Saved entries
BEGIN
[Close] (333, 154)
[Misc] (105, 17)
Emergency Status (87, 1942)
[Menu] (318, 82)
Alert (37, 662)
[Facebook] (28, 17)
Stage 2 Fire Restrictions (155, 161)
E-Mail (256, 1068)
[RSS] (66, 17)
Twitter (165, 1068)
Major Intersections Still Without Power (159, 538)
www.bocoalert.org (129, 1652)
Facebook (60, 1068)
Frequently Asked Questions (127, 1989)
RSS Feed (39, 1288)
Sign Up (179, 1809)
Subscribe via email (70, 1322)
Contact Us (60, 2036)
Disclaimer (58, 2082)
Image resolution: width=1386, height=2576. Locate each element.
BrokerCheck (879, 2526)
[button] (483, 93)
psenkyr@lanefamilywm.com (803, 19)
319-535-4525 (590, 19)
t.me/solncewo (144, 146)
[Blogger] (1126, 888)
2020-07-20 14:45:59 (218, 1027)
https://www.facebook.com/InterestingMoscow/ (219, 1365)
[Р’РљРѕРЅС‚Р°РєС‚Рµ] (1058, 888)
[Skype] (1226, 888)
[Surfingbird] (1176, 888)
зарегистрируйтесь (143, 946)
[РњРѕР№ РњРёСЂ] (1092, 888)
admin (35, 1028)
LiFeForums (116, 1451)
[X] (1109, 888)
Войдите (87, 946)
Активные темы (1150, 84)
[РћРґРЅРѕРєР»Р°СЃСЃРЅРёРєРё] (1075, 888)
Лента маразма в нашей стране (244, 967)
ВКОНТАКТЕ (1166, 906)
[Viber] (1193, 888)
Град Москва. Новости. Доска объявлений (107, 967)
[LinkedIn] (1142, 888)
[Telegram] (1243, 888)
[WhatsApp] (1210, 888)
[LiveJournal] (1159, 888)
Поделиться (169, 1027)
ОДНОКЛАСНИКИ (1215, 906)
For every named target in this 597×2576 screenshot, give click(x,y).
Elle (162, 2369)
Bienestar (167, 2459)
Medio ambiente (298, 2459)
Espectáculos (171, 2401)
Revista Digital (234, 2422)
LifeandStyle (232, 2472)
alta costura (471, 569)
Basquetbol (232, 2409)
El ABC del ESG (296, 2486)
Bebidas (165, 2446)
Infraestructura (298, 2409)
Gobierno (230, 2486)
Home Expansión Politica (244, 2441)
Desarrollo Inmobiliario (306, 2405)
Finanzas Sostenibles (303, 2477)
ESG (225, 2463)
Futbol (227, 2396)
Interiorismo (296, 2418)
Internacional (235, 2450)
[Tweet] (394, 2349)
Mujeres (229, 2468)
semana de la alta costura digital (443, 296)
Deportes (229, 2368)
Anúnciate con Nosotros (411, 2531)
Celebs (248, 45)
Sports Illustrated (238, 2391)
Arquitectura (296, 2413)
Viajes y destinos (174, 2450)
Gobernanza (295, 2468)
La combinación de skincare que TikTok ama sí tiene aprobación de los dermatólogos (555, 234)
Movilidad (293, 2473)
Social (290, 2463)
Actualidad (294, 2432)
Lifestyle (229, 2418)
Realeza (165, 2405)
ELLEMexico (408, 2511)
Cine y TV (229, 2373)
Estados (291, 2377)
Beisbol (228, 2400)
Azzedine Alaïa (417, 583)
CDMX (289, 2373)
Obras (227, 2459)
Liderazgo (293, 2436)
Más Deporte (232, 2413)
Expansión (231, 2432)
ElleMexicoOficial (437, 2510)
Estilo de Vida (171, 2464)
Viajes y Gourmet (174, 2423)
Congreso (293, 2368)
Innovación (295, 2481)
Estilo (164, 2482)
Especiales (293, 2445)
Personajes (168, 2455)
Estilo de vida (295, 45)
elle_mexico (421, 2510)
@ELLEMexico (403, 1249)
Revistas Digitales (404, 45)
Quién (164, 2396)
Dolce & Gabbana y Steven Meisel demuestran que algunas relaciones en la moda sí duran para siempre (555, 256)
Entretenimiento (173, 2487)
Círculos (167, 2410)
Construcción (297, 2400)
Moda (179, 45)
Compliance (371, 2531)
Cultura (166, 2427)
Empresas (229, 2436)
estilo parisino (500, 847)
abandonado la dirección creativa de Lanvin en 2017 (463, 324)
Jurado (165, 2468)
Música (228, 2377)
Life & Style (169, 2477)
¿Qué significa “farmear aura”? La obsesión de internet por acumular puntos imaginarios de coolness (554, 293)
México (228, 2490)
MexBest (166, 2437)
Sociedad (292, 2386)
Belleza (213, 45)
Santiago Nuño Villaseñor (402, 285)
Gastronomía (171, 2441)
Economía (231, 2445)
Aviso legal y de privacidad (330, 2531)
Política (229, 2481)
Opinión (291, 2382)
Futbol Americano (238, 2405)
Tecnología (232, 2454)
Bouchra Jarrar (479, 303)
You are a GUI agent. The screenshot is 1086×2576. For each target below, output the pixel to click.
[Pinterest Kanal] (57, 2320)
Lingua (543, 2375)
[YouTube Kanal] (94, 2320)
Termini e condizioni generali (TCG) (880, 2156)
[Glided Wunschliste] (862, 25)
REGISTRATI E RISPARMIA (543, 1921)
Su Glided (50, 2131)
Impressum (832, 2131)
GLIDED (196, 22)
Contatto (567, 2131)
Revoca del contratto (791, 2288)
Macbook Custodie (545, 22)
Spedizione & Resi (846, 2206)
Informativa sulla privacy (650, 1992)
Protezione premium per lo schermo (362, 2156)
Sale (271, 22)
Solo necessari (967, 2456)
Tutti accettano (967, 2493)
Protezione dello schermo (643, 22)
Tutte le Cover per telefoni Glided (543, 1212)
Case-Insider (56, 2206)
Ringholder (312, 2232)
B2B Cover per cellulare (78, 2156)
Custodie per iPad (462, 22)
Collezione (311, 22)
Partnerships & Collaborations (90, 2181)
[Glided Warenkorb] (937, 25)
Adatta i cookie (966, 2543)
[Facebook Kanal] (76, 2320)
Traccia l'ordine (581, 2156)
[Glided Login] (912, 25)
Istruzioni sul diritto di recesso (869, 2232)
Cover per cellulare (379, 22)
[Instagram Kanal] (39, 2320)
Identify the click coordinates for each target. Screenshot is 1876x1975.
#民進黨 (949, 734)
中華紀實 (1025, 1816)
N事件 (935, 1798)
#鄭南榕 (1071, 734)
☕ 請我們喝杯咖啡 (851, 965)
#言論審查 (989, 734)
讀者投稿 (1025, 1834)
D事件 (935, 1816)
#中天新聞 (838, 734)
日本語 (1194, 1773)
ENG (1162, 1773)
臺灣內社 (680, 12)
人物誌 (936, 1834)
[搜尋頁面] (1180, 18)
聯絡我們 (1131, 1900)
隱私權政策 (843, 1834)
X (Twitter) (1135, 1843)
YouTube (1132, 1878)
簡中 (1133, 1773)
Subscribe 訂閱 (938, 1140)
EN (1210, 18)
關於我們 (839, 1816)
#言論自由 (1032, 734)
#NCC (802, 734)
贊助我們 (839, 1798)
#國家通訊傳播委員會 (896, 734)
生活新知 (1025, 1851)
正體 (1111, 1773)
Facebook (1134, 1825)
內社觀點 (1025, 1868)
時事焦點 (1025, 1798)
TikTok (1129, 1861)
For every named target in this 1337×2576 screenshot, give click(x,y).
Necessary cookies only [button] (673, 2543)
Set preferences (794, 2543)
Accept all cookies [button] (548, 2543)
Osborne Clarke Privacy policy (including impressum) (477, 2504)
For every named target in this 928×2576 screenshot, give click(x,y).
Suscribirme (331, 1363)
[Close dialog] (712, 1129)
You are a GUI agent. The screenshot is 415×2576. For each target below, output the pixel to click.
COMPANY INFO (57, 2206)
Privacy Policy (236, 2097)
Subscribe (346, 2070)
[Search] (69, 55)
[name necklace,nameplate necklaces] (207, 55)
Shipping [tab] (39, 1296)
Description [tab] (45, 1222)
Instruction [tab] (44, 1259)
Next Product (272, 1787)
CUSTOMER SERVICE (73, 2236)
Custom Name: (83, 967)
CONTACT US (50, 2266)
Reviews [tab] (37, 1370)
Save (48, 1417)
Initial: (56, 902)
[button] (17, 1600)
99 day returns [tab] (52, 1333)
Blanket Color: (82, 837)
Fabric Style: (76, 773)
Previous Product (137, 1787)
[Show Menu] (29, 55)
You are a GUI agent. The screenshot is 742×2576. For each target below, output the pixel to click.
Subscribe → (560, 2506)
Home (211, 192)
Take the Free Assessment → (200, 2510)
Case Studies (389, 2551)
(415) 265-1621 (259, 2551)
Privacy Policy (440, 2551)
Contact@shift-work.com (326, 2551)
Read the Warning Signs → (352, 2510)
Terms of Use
END
DIRECTIONS FOR THIS TASK:
In the entries above, restate word for word the lines between the one holding "D事件 (935, 1816)" and the one holding "#言論自由 (1032, 734)", inclusive, and nothing besides.

REPLY:
D事件 (935, 1816)
#中天新聞 (838, 734)
日本語 (1194, 1773)
ENG (1162, 1773)
臺灣內社 (680, 12)
人物誌 (936, 1834)
[搜尋頁面] (1180, 18)
聯絡我們 (1131, 1900)
隱私權政策 (843, 1834)
X (Twitter) (1135, 1843)
YouTube (1132, 1878)
簡中 (1133, 1773)
Subscribe 訂閱 (938, 1140)
EN (1210, 18)
關於我們 (839, 1816)
#言論自由 (1032, 734)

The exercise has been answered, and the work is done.